_Saved data entries_.
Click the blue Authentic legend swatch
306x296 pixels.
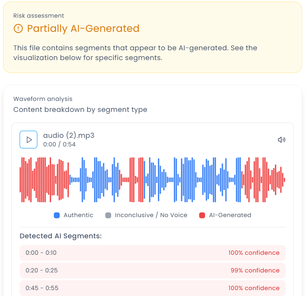click(x=57, y=215)
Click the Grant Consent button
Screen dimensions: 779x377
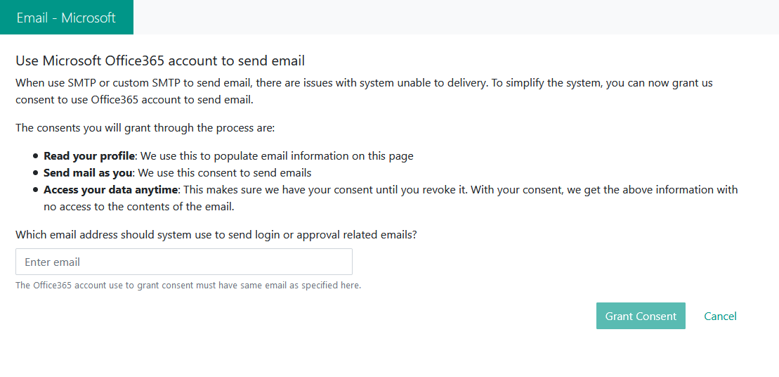(x=641, y=316)
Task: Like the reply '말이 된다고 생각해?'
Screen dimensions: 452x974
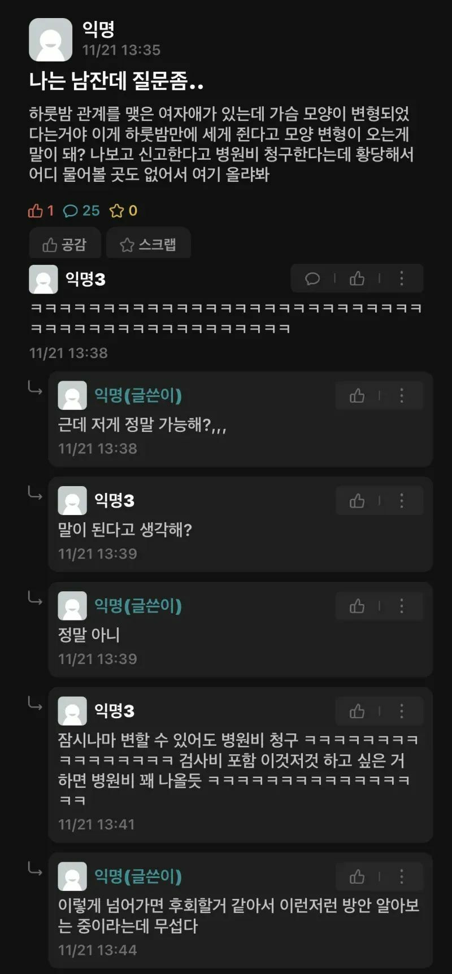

_WHAT IS REQUIRED_. Each entry above should be printed exactly, and any picture in it left out.

_ANSWER TO THIS PROBLEM_.
Click the blue Authentic legend swatch
306x296 pixels.
click(x=57, y=215)
Click the Grant Consent button
Screen dimensions: 779x377
(x=641, y=316)
Task: Like the reply '말이 된다고 생각해?'
Screen dimensions: 452x974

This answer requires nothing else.